これこれ正にコレ。んできったねーの。前輪2つて。曲がりづらくないんかね。とにかく念願のジジイおじいちゃんに会えたし良しとするか。


スーパーに入る。すると老人ホーム並って感じ。えっ?こんなに居たのこの地域に。やっぱ食料大事だよな。あんな会えなかったジジイおじいちゃんもいっぱい居た。ありがたみゼロ。クソがっ。


お昼時というのもあってお惣菜エリアも大繁盛。そんな中黒いパーカーの小さな女の子が居た。いや、20代かな。マスクで顔の半分以上が隠れてしまっているショートカットの女性。周りが高齢者が多かったので余計目立ったのかもしれないが、何故か気になってしまった。何故だろう。


セルフレジへ。すると先程の黒パーガールが居た。お惣菜を物色していたその子は大きめのカップ焼きそばを1つだけ買うようだ。量的には足りるだろうけど。けど。何で気になるんだろう。何故だろう。


同時ぐらいにレジを終えた。僕は右に、その子は左に。分かれ道。誰かに似てるからなのかな?次会ったら話しかけてみようかな。気持ち悪い計画を立てながらスーパーを出た。


相変わらず外は晴れ。僕は上下黒な感じ。日差しが暑い。蟻の気持ちが少し分かった気がした。嘘だけど。


帰りはジジイおじいちゃんには遭遇しなかった。その変わり多めにおばあちゃんと多く遭遇した。きっとシフト制なのかもしれない。たまたま今までがジジイおじいちゃんDAYだっただけで、今日がたまたまおばあちゃんDAYなだけで。んなわけねーし。家に急いだ。


もう少しのところで行きにすれ違った『飛べないおばあちゃん』が居た。まだここに居たのかよ。飛ぶどころか進んでもいねーよ。全く進んでないような低速なおばあちゃん。近づくにつれ僕は笑顔に変わっていた。変わっていくのが分かった。僕は今笑っていると。
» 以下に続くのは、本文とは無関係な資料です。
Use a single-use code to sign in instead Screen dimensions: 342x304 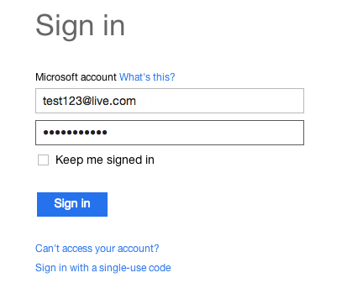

この飛べないおばあちゃんのこの格好の高さに、さっき気になった黒パーガールの身長が近似値なんだと気づいたからだ。どおりで見覚えがあったわけだ。ちなみにこの飛べないおばあちゃんは背中がやけに盛り上がっていた。骨?


人生山あり谷あり。


このおばあちゃんの背中にも山はある。それは人生という長い年月を経て生きた証としての山なんだと思う。今この瞬間にどえらい力でその背中の山をぶん殴ったら胸から飛び出て姿勢がピーンとするんじゃないかという欲望が僕の脳内を支配しだした。ヤバイやりそうだ。自分が怖い。逃げるように僕は家を目指した。


山あり谷あり


人には必ずあるのかな。単純に山は良い事で谷は悪い事。そんな認識だろうか。


でも谷が悪い事とは言い切れないと思う。休む必要があるからだ。その休みの時間に得られることだってある。気づけることだってある。谷を知らないモノは山の凄さを知ることはできない。そう思う。


僕はそう思う。


僕は山も谷も横目にその真ん中にある舗装された道を行く。

 

それが僕の道だなも。
(クソだなも)


ですね。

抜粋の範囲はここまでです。